En una investigación reciente respecto a este fenómeno, me aboqué a estudiar qué ha estado haciendo la sociedad mientras los políticos hacen como que gobiernan. Lo que me encontré es una enorme efervescencia social: una sociedad que ya no está dispuesta a esperar, sobre todo porque la realidad de inseguridad la abruma.
La sociedad mexicana ha cobrado una inusitada militancia en las últimas décadas. Han surgido toda clase de organizaciones civiles, se presentan denuncias, proliferan los manifiestos y crece el descontento. Hay organizaciones que proponen soluciones, otras que evalúan al gobierno; algunas denuncian la corrupción, otras procuran combatir la delincuencia y criminalidad. Algunas de estas entidades son producto de circunstancias o eventos específicos -un secuestro, un asesinato, la construcción del nuevo aeropuerto-, otras responden a preocupaciones más generales. Algunas buscan impacto inmediato, otras de largo plazo; muchas de ellas no son visibles, otras son protagonistas consuetudinarios. Hay de todo en la arena pública.
Mucho más trascendente, y revelador, es la forma en que innumerables comunidades, en todos los rincones del país, se han organizado para atender sus necesidades más fundamentales, esas que, en un país serio, el gobierno habría resuelto. Hay ejemplos extraordinarios de comunidades que, como en Cherán, han tomado el liderazgo, sobre todo en materia de violencia y criminalidad, y se han abocado a resguardar sus localidades y convertirlas en territorio que no permite el ingreso de bandas criminales. En Santiago Ixcuintla la historia es distinta, pero el resultado similar: en este municipio nayarita no ha habido un solo secuestro en más de seis años. En Monterrey, la Hermana Consuelo Morales de CADHAC logró que la procuraduría adoptara un modelo para un trabajo más eficaz de los ministerios públicos; en Veracruz y Morelos (Tetelcingo) las familias de desaparecidos se han capacitado en temas forenses (señoras que se convirtieron en expertas en muestras de ADN y laboratorios) y en búsqueda de fosas. En algunos casos, las autoridades han acompañado sus esfuerzos. Se trata de meros ejemplos de las miles de historias que proliferan en todo el país: años de violencia y criminalidad han forzado a la población a dejar de esperar a que el gobierno responda y se ha organizado para atender sus necesidades comunitarias.
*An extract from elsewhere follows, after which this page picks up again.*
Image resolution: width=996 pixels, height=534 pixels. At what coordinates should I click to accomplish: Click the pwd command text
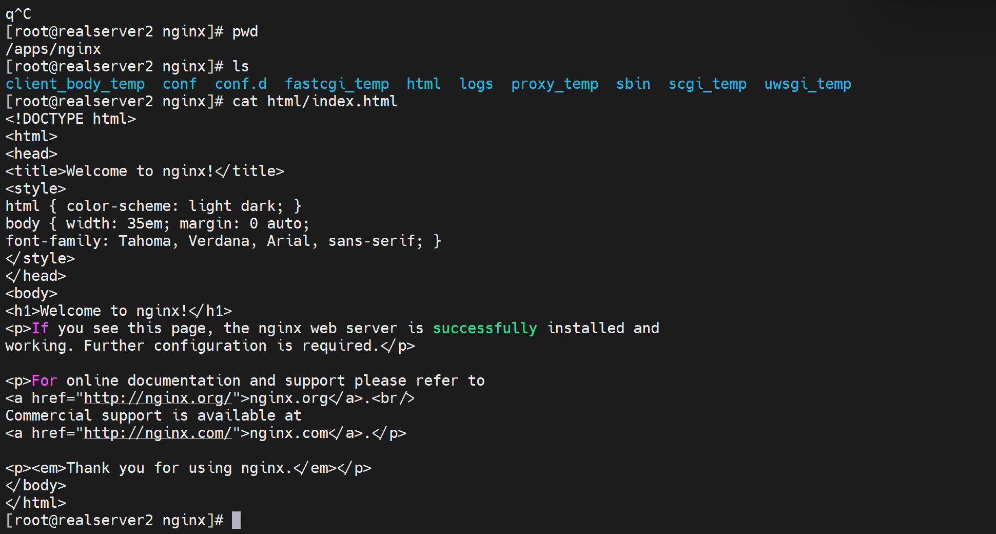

Es imposible concluir de unos cuantos ejemplos que el país está al borde de una transformación social de gran escala. Los obstáculos son vastos y la capacidad de organización y movilización es obviamente muy limitada; sin embargo, nada impide que, poco a poco, vayan surgiendo elementos u organizaciones que catalicen estas iniciativas y cambien la realidad política del país. Esto claramente le ofrece oportunidades obvias a merolicos tradicionales, pero también a organizaciones sociales con presencia nacional.
Lo que me es claro es que el país cambiará cuando personas y organizaciones de muy distintos orígenes se sumen a pesar de sus diferencias y, con eso, den el paso que el viejo sistema se empeñó por décadas en hacer imposible.